PAGE TEXT:
+-------+
The UCOVI Blog

The UCOVI Blog


Making up the numbers - when data analysts go rogue




Ned Stratton: 2nd December 2022

This post is inspired by a story I heard around a year ago about a data analyst who left (taking down his director as well) after having been found out to have been completely making up the stats he was giving out in one of his monthly reports for two years.

Looking to understand the psychological state of mind in which a data professional would report numbers they knew were inaccurate (worse still totally fabricated), I polled Reddit (too sensitive a subject for LinkedIn) for similar stories and ended up with the below stories. Not all of them show number fudging per se, but often include other examples of de-motivated practice or system gaming such as passing off ten-minute tasks as the work of four hours. Five recurring themes of data-analyst job dissatisfaction appear.

  1. Unrealistic deadlines that betray the manager and stakeholder apathy towards the complexity and effort involved in accessing and wrangling data.
  2. Regular reports that require repetitive work to produce that are manifestly not used by the business, but which the business expects to be produced nonetheless.
  3. Misrepresentation of reports and analytics pieces by their consumers (they can be dishonest so why can't I?).
  4. Wild goose chases - being asked to wrangle swathes of data to satisfy idle or farfetched curiosities, pontifications and hypotheses of business users.
  5. A penny dropping about how easy it is for a data analyst to pull the wool over their non-technical manager's eyes.

Here they are:

"Literally kind of did it this afternoon. Tight (unfeasible) deadline so rather than spend all night doing it from the data set just took a known similar result put it in excel as and dressed it up to look like a trend line and then used + and - rand() to great extra lines few lines (dressed up as data points) to build up the 'data'."
+-------+
PARTS OF THE EXERCISE:
1. According to the blog post, where did its author look for similar stories from data professionals?
2. Continue the blog post on data analysts making up numbers, picking up after its last quoted story.
The rows that come after the blog post are separate material.
+-------+
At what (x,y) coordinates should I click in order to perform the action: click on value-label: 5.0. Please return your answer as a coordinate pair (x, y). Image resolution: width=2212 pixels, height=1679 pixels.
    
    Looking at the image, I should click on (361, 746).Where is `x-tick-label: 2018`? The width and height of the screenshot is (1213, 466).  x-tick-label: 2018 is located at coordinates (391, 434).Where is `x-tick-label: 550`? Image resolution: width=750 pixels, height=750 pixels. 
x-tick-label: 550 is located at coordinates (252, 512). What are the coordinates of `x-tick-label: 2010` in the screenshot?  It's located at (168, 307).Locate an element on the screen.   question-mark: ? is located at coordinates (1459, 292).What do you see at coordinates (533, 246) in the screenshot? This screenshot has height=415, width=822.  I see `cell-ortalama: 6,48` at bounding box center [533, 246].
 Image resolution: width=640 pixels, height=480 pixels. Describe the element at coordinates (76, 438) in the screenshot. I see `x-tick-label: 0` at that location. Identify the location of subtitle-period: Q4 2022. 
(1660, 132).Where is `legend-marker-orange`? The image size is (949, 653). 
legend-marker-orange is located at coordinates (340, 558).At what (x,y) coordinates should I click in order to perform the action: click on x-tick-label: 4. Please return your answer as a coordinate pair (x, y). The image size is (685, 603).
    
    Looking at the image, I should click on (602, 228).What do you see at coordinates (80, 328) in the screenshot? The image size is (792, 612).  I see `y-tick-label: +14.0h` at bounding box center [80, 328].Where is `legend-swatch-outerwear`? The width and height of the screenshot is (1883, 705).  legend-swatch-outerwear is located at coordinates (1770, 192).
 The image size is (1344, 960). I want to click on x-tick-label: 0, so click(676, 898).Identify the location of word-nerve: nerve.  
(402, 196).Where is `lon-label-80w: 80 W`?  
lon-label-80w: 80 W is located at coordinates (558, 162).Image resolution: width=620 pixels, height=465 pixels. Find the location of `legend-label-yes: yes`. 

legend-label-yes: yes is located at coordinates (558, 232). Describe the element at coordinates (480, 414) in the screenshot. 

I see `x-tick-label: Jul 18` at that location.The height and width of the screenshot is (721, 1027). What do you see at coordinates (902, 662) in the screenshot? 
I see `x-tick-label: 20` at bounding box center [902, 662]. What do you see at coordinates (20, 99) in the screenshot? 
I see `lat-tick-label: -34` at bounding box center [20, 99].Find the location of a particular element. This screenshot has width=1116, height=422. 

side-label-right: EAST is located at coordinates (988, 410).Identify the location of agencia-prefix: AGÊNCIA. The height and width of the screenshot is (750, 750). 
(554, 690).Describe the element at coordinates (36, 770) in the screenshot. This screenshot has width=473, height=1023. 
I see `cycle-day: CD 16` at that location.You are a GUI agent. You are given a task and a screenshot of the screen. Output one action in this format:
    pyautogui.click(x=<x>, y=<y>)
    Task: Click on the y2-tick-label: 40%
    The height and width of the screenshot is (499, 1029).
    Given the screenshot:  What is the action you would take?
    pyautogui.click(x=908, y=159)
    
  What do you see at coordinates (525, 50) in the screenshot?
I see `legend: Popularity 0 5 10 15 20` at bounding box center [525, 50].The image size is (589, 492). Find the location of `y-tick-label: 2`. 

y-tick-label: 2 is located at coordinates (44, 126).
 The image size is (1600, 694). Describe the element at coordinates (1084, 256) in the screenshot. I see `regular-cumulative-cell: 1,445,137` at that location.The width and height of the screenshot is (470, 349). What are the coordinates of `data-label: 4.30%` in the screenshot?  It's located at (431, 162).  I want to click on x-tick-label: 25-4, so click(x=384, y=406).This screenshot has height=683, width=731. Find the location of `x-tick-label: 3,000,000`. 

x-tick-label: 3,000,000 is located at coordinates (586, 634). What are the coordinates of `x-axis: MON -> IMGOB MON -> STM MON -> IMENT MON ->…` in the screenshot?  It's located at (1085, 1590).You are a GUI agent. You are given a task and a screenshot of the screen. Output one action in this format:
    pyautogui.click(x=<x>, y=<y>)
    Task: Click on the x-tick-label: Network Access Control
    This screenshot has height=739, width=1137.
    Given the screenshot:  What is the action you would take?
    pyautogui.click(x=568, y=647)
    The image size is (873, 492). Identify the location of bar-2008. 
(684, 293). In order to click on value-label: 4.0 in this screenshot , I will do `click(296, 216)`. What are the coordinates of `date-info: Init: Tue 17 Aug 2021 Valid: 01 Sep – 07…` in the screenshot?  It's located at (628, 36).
+-------+
ANSWERS TO EACH TASK:
1. Reddit.

2.
----------------------

"I worked with a guy who was a product manager. He used our data warehouse to generate reports for his products. And then … changed the data to make himself look better. Then gave them to his boss. Boss ran the same reports himself. Then called me and asked why the data was different in our hero's reports. "No idea, the data warehouse says X, not Y." Our hero was fired."

----------------------

"I was tasked with recreating an Excel spreadsheet in SSRS to help free up time for the accounting team. Spent a couple days digging into excel formulas and writing queries to match. Finally delivered a report for testing and they said one of the numbers was off (when compared to their excel sheet). Which was odd, because all of the other numbers that used the calculation were correct. I spent hours digging through excel because these formulas were nested and referred to multiple tabs on multiple spreadsheets. I finally get about 5 nested formulas deep, and find the culprit. Sometime in the previous 2 years, someone didn't like the number that was calculated by the formula for that week, and decided to change it to a hard coded 8."

----------------------

"I had a director ask me where my TPS report was. I looked him straight in the face and told him, "I haven't done it in 6 months". He started to chastise me in his very German accent when I stopped him and pointed it out to him, "You didn't notice for 6 months. It must not have been important." So my approach with all business data is, if it's not discussed it's not important."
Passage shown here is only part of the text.